Mangaluru, Karnataka, Inde
Arrivé hier dans la ville portuaire de Mangaluru, ce matin, Sa Sainteté le Dalaï-Lama a rencontré pour la première fois un groupe d'environ 250 jeunes Tibétains qui y étudient et s'y forment. Sa Sainteté se souvint avoir entendu lors d'une exposition à Pékin dans les années 70 des affirmations disant que le Tibet faisait depuis longtemps partie de la Chine. Il fut fait état notamment du mariage de Songtsèn Gampo avec une princesse chinoise et de celui de Genghis Khan qui donna à Drogön Chögyal Phagpa le contrôle du Tibet. Eu égard à la Grande Muraille de Chine qui attire tant de touristes aujourd'hui, et qui établit que les terres situées d'un côté appartiennent à la Chine et de l'autre pas, ces revendications n'ont aucun poids. Sa Sainteté fit remarquer qu'on lui a également dit qu'il n'existe aucun document historique datant de l'époque de la dynastie Tang qui mentionne le Tibet comme faisant partie de la Chine.
« La princesse chinoise qui a épousé le roi Songtsèn Gampo a apporté avec elle une image importante du Bouddha comme cadeau, observa-t-il. Lorsque je visita Xi'an, ancienne capitale de la Chine, on me montra la niche vide où elle reposait jadis. Les relations entre le Tibet et la Chine étaient bonnes. Néanmoins, Songtsèn Gampo choisit de ne pas imiter le style d'écriture chinois et choisit comme modèle pour l'alphabet tibétain l'écriture indienne Dévanagari. »
« Plus tard, bien que la mère du roi Trisong Détsèn fut chinoise, il choisit à nouveau d'inviter d'abord Shantarakshita, puis Guru Padmasambhava à venir de l'Inde au Tibet. Ces trois figures, le Roi, l'Abbé et l'Adepte, établirent le bouddhisme au Tibet. Il y avait beaucoup de moines chinois au Tibet, qui mettaient l'accent dans leur pratique sur la méditation plutôt que sur l'étude, mais il semble que l'image du Bouddha ait inspiré les rois à considérer l'Inde comme l'origine des enseignements bouddhistes. »
« Shantarakshita était très érudit et l'approche qu'il a introduite de l'étude, de la réflexion et de la méditation est encore celle que nous maintenons aujourd'hui. Nous apprenons sur la base de la raison et pas seulement de la foi. Plutôt que d'accepter simplement ce qu'on nous dit, nous enquêtons. »

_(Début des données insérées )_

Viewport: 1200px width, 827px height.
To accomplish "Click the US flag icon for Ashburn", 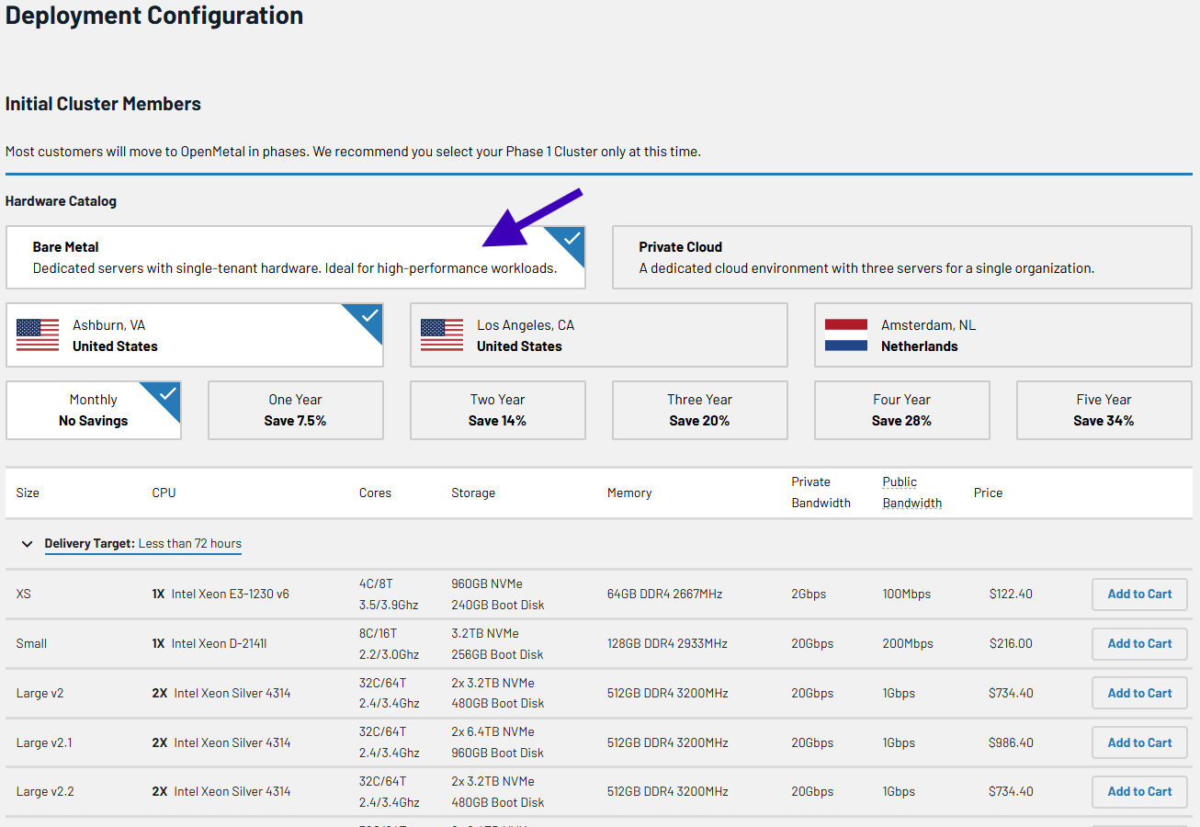I will click(38, 335).
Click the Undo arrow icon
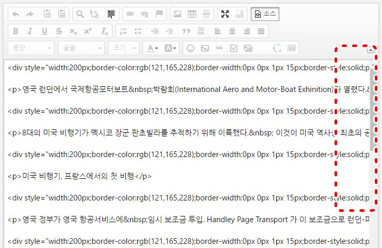This screenshot has width=382, height=248. click(15, 14)
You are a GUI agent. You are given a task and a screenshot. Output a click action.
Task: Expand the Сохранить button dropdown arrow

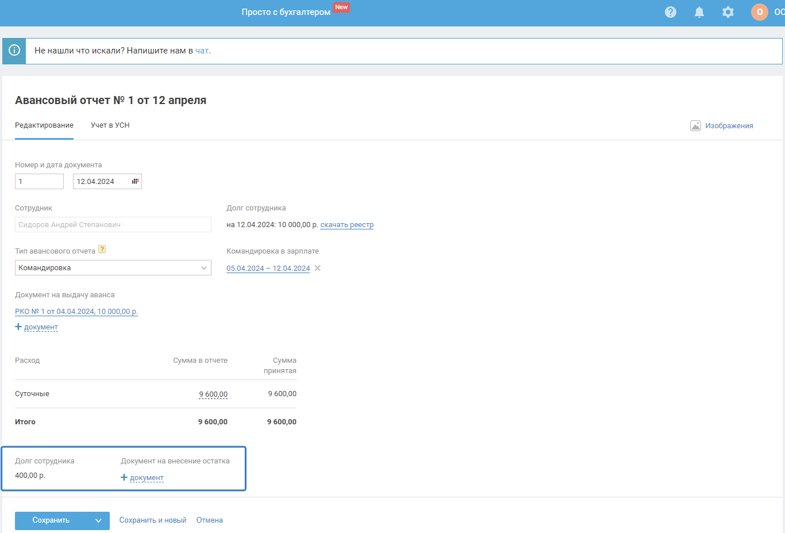tap(98, 520)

« La première série d'enseignements du Bouddha, qui traitait des Quatre Nobles Vérités, fut donnée au grand jour à Bénarès. La deuxième série, donnée à Rajgir, comprenait le 'Soutra du Cœur' que vous connaissez probablement tous - et qui est fondé sur le raisonnement. Un jour, j'ai demandé à un groupe d'érudits thaïlandais qui soutiennent la tradition Pali s'ils expliquaient les quatre nobles vérités sur la base de l'autorité des écritures ou de la raison et ils m'ont répondu qu'ils citaient l'autorité des écritures. J'ai réalisé la chance que nous avions d'avoir les œuvres de Dignaga et Dharmakirti qui expliquent l'utilisation de la logique et de la raison. »
Bien qu'il ait souligné cette différence d'approche entre les traditions Pali et Sanskrit, Sa Sainteté continua en soulignant qu'elles ont toutes deux en commun le Vinaya, ou code de discipline monastique. Il raconta l'histoire de deux moines birmans venus le voir lors d'une réunion du Parlement mondial des religions à Melbourne, en Australie. Ils furent surpris d'apprendre que les moines tibétains observaient les préceptes du Vinaya comme eux le faisaient.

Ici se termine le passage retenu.